Emirates can trace back its history to the oldest airline in the Gulf region, Gulf Air. And the historic connection is a very interesting story.
Gulf Air was founded in 1940 by Freddie Bosworth, a British pilot. Ten years later, Freddie Bosworth registered an airline under the name Gulf Aviation Company Limited, the forerunner of today’s Gulf Air. On this basis, Gulf Air is the oldest airline in the Gulf region.
In 1973, the now-defunct Emirate of Bahrain, in conjunction with the State of Qatar, the Emirate of Abu Dhabi, and the Sultanate of Oman, purchased shares of British Overseas Airways Corporation in Gulf Air. On January 1, 1974, the new proprietary company ownership agreement was signed. All four states had an equal share in the Gulf Air. Thus, Gulf Air emerged as the state airline of these four states or countries.
Gulf Air dispute with Pakistan
Gulf Air has been at loggerheads with Pakistan International Airlines since the early 1980s because of Pakistanis working in the Middle East. Since a large number of cheap laborers from Pakistan were coming to the Gulf countries, almost all of them used to take PIA to fly to and from the region. The main competitor in this field was Gulf Air who wanted a better share of this market.
The current ruler of Dubai, Sheikh Mohammed bin Rashid Al Maktoum, adopted an open sky policy for Dubai Airport, which meant that any airline could operate as many flights to Dubai as it wished, and PIA took full advantage of it.
Because Gulf Air wanted to increase its flights to Pakistan, it began to put pressure on the Pakistani government for this purpose, which the Pakistani government rejected to protect PIA.

*Requirements*:
A. Summarize the text about Gulf Air's history in two sentences.
B. Resume the text about Gulf Air's history, starting after its last sentence.
The material that follows is separate from the text about Gulf Air.

*Given material*:
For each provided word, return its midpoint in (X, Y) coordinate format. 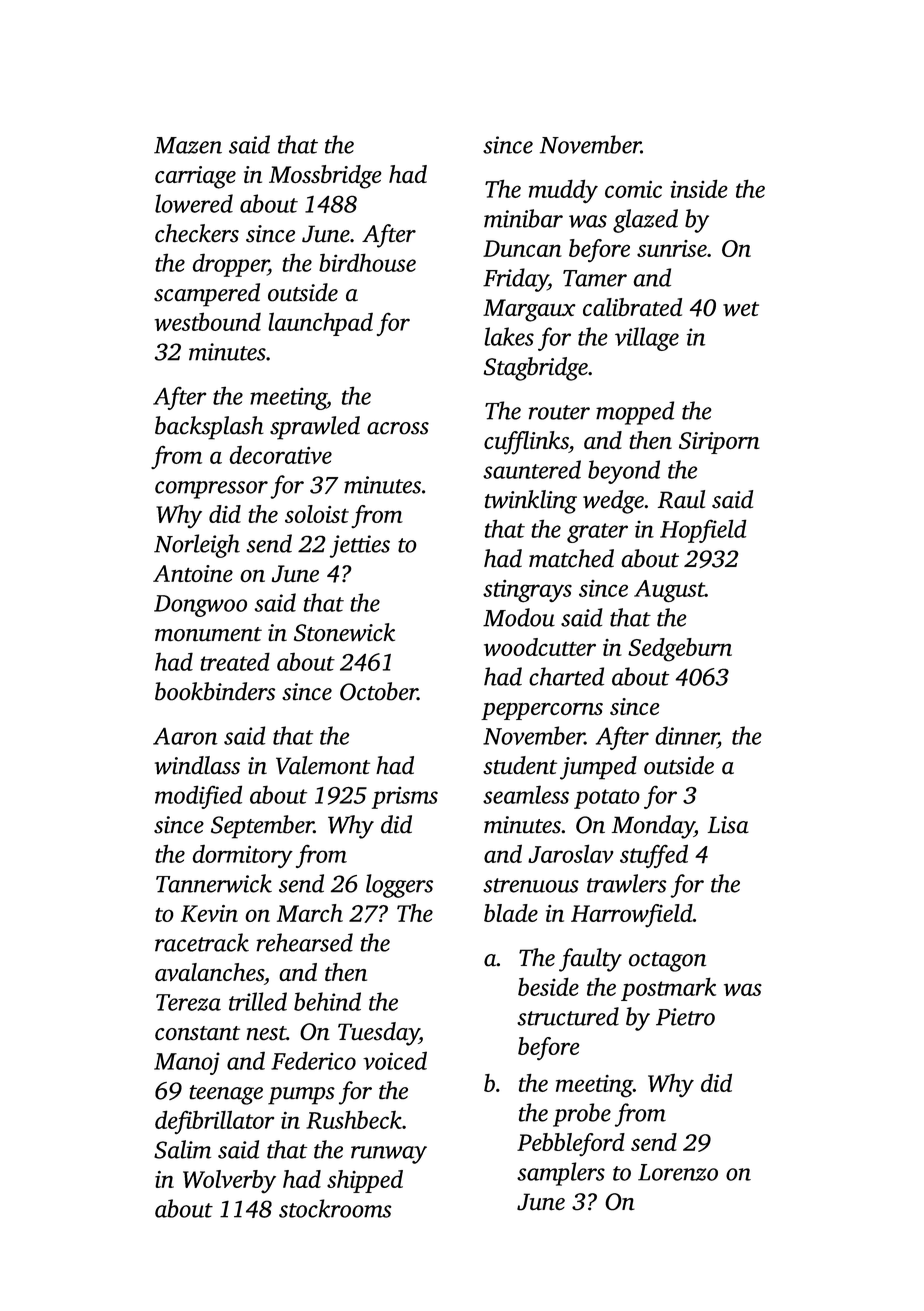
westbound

*Responses to the tasks*:
A. Gulf Air, the oldest airline in the Gulf region, was founded in 1940 by British pilot Freddie Bosworth, and after Bahrain, Qatar, Abu Dhabi and Oman bought British Overseas Airways Corporation's shares in it, an agreement signed on January 1, 1974 made the four states equal owners. Since the early 1980s Gulf Air has been in conflict with Pakistan International Airlines over the market for Pakistani workers traveling to and from the Gulf, and the Pakistani government rejected its pressure for more flights to Pakistan in order to protect PIA.

B.
When Gulf Air did not get a positive response from the Pakistani government, it began pressuring the Dubai government to reconsider its Open Sky policy, that PIA was using to its advantage. This was rejected by the Dubai rulers, even though the Abu Dhabi government jointly owned Gulf Air.
When this pressure failed to yield, Gulf Air significantly reduced the number of flights to Dubai to teach the Dubai government a lesson. While Gulf Air used to operate 84 weekly flights to Dubai in those days, more than half of them were canceled and the weekly flights were reduced to 39.
In this situation, the rulers of Dubai realized the importance of air travel for the future of their country and this reality dawned on them that how quickly they could be isolated. At the same time Iran Air, another major airline in the region, started facing the results of sanctions as a result of the Islamic Revolution in the country. Seeing the field clear, the rulers of Dubai began to work on starting their own airline.
Dubai National Air Transport Association (DNATA)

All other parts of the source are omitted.